Pixel coordinate grounding data:
—————

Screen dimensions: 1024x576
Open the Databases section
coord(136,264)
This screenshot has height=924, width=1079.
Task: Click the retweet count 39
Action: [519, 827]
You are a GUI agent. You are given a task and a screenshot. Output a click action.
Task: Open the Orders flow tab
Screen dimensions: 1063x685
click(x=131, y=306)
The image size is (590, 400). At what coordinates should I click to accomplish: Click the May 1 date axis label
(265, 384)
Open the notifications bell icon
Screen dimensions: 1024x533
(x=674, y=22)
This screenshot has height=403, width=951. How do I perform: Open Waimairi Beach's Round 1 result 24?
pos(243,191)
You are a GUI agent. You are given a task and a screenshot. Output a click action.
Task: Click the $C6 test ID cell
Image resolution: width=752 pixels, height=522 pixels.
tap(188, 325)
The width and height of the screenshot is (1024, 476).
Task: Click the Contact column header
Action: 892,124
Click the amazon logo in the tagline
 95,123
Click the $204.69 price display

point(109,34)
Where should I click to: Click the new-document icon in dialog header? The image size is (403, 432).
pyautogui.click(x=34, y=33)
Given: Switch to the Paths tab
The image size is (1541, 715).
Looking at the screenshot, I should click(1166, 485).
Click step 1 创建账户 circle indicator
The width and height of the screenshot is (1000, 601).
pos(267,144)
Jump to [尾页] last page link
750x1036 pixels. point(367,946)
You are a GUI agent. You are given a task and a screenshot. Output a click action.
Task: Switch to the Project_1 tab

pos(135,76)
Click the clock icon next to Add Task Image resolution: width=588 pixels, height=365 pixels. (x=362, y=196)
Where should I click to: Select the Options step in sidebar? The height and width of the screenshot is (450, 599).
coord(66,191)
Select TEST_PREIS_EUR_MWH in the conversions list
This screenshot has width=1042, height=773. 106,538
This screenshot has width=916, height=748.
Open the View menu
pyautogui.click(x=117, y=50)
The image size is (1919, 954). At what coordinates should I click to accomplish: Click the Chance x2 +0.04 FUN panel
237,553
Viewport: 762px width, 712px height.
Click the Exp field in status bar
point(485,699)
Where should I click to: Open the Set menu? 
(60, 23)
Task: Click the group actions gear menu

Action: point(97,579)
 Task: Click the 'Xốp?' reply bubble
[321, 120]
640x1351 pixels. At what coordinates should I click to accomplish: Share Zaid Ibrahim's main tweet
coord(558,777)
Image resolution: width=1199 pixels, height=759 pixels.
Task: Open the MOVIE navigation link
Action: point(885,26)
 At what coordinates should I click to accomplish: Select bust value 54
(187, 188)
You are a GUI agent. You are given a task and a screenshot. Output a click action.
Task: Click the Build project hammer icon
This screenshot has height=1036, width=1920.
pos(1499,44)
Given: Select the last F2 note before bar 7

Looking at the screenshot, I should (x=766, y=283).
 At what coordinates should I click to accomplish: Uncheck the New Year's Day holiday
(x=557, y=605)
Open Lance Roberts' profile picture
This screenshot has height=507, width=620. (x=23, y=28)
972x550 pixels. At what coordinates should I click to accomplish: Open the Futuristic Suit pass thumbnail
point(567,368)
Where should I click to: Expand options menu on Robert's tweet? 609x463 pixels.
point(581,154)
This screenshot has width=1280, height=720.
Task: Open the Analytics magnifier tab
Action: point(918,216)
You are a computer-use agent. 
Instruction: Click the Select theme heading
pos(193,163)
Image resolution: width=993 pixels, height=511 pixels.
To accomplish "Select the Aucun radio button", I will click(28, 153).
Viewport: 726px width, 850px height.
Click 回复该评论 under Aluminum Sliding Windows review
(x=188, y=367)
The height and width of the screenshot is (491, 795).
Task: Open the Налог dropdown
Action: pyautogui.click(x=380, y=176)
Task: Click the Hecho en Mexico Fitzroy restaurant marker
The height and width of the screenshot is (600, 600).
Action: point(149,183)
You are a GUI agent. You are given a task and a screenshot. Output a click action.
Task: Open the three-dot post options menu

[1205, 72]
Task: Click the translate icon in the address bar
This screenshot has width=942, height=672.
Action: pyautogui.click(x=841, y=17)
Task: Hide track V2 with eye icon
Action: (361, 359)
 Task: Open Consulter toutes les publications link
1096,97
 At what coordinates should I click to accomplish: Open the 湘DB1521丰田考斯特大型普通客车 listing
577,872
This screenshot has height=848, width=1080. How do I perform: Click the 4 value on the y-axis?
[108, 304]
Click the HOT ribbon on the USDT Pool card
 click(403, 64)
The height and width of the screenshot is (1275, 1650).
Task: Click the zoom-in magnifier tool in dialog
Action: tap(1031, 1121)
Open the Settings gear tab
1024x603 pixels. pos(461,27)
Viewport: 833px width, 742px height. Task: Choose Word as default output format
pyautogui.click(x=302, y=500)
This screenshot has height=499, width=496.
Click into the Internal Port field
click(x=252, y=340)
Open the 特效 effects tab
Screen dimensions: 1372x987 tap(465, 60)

—————

Task to carry out: All of the entries, from the first line to the last, should be duplicated exactly.

Your response:
Screen dimensions: 1024x576
Open the Databases section
coord(136,264)
This screenshot has height=924, width=1079.
Task: Click the retweet count 39
Action: [519, 827]
You are a GUI agent. You are given a task and a screenshot. Output a click action.
Task: Open the Orders flow tab
Screen dimensions: 1063x685
click(x=131, y=306)
The image size is (590, 400). At what coordinates should I click to accomplish: Click the May 1 date axis label
(265, 384)
Open the notifications bell icon
Screen dimensions: 1024x533
(x=674, y=22)
This screenshot has height=403, width=951. How do I perform: Open Waimairi Beach's Round 1 result 24?
pos(243,191)
You are a GUI agent. You are given a task and a screenshot. Output a click action.
Task: Click the $C6 test ID cell
Image resolution: width=752 pixels, height=522 pixels.
tap(188, 325)
The width and height of the screenshot is (1024, 476).
Task: Click the Contact column header
Action: 892,124
Click the amazon logo in the tagline
 95,123
Click the $204.69 price display

point(109,34)
Where should I click to: Click the new-document icon in dialog header? The image size is (403, 432).
pyautogui.click(x=34, y=33)
Given: Switch to the Paths tab
The image size is (1541, 715).
Looking at the screenshot, I should click(1166, 485).
Click step 1 创建账户 circle indicator
The width and height of the screenshot is (1000, 601).
pos(267,144)
Jump to [尾页] last page link
750x1036 pixels. point(367,946)
You are a GUI agent. You are given a task and a screenshot. Output a click action.
Task: Switch to the Project_1 tab

pos(135,76)
Click the clock icon next to Add Task Image resolution: width=588 pixels, height=365 pixels. (x=362, y=196)
Where should I click to: Select the Options step in sidebar? The height and width of the screenshot is (450, 599).
coord(66,191)
Select TEST_PREIS_EUR_MWH in the conversions list
This screenshot has width=1042, height=773. 106,538
This screenshot has width=916, height=748.
Open the View menu
pyautogui.click(x=117, y=50)
The image size is (1919, 954). At what coordinates should I click to accomplish: Click the Chance x2 +0.04 FUN panel
237,553
Viewport: 762px width, 712px height.
Click the Exp field in status bar
point(485,699)
Where should I click to: Open the Set menu? 
(60, 23)
Task: Click the group actions gear menu

Action: point(97,579)
 Task: Click the 'Xốp?' reply bubble
[321, 120]
640x1351 pixels. At what coordinates should I click to accomplish: Share Zaid Ibrahim's main tweet
coord(558,777)
Image resolution: width=1199 pixels, height=759 pixels.
Task: Open the MOVIE navigation link
Action: point(885,26)
 At what coordinates should I click to accomplish: Select bust value 54
(187, 188)
You are a GUI agent. You are given a task and a screenshot. Output a click action.
Task: Click the Build project hammer icon
This screenshot has height=1036, width=1920.
pos(1499,44)
Given: Select the last F2 note before bar 7

Looking at the screenshot, I should (x=766, y=283).
 At what coordinates should I click to accomplish: Uncheck the New Year's Day holiday
(x=557, y=605)
Open Lance Roberts' profile picture
This screenshot has height=507, width=620. (x=23, y=28)
972x550 pixels. At what coordinates should I click to accomplish: Open the Futuristic Suit pass thumbnail
point(567,368)
Where should I click to: Expand options menu on Robert's tweet? 609x463 pixels.
point(581,154)
This screenshot has width=1280, height=720.
Task: Open the Analytics magnifier tab
Action: point(918,216)
You are a computer-use agent. 
Instruction: Click the Select theme heading
pos(193,163)
Image resolution: width=993 pixels, height=511 pixels.
To accomplish "Select the Aucun radio button", I will click(28, 153).
Viewport: 726px width, 850px height.
Click 回复该评论 under Aluminum Sliding Windows review
(x=188, y=367)
The height and width of the screenshot is (491, 795).
Task: Open the Налог dropdown
Action: pyautogui.click(x=380, y=176)
Task: Click the Hecho en Mexico Fitzroy restaurant marker
The height and width of the screenshot is (600, 600).
Action: point(149,183)
You are a GUI agent. You are given a task and a screenshot. Output a click action.
Task: Open the three-dot post options menu

[1205, 72]
Task: Click the translate icon in the address bar
This screenshot has width=942, height=672.
Action: pyautogui.click(x=841, y=17)
Task: Hide track V2 with eye icon
Action: (361, 359)
 Task: Open Consulter toutes les publications link
1096,97
 At what coordinates should I click to accomplish: Open the 湘DB1521丰田考斯特大型普通客车 listing
577,872
This screenshot has height=848, width=1080. How do I perform: Click the 4 value on the y-axis?
[108, 304]
Click the HOT ribbon on the USDT Pool card
 click(403, 64)
The height and width of the screenshot is (1275, 1650).
Task: Click the zoom-in magnifier tool in dialog
Action: tap(1031, 1121)
Open the Settings gear tab
1024x603 pixels. pos(461,27)
Viewport: 833px width, 742px height. Task: Choose Word as default output format
pyautogui.click(x=302, y=500)
This screenshot has height=499, width=496.
Click into the Internal Port field
click(x=252, y=340)
Open the 特效 effects tab
Screen dimensions: 1372x987 tap(465, 60)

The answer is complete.